López-Oriona Á, Vilar JA, D’Urso P (2023). “Hard and soft clustering of categorical time series based on two novel distances with an application to biological sequences.” Information Sciences, 624, 467–492.


SyntheticData2

Description

Synthetic dataset containing 80 CTS generated from four different generating processes.

Usage

data(SyntheticData2)

Format

A tsibble with four columns, which are:

Value

The categorical values of the time series in the dataset.

Series

Integer values indicating the considered time series (there are 80 time series in the dataset).

Time

Integer values indicating the temporal indexes of the observations.

Class

Integer values indicating the class of each time series.

@details The column Value is the concatenation of 80 time series of length 600 taking three categorical values. Series 1-20, 21-40, 41-60 and 61-80 were generated from Hidden Markov Models with different matrices of transition and emission probabilities (see Scenario 2 in López-Oriona et al. (2023)). Therefore, there are 4 different classes in the dataset.

References

López-Oriona Á, Vilar JA, D’Urso P (2023). “Hard and soft clustering of categorical time series based on two novel distances with an application to biological sequences.” Information Sciences, 624, 467–492.


SyntheticData3

Description

Synthetic dataset containing 80 CTS generated from four different generating processes.

Usage

data(SyntheticData3)

Format

A tsibble with four columns, which are:

Value

The categorical values of the time series in the dataset.

Series

Integer values indicating the considered time series (there are 80 time series in the dataset).

Time

Integer values indicating the temporal indexes of the observations.

Class

Integer values indicating the class of each time series.

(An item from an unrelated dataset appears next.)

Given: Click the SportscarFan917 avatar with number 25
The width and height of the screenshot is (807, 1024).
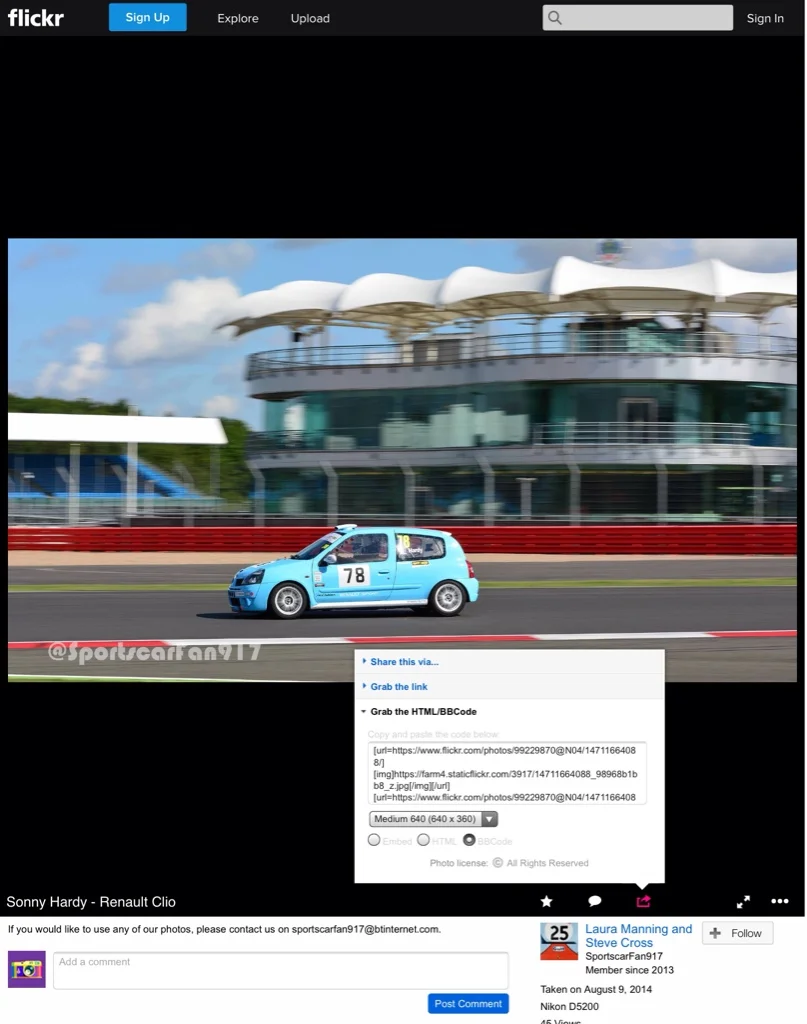Looking at the screenshot, I should tap(559, 941).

@details The column Value is the concatenation of 80 time series of length 600 taking three categorical values. Series 1-20, 21-40, 41-60 and 61-80 were generated from NDARMA processes with different orders and vectors of coefficients (see Scenario 3 in López-Oriona et al. (2023)). Therefore, there are 4 different classes in the dataset.

References

López-Oriona Á, Vilar JA, D’Urso P (2023). “Hard and soft clustering of categorical time series based on two novel distances with an application to biological sequences.” Information Sciences, 624, 467–492.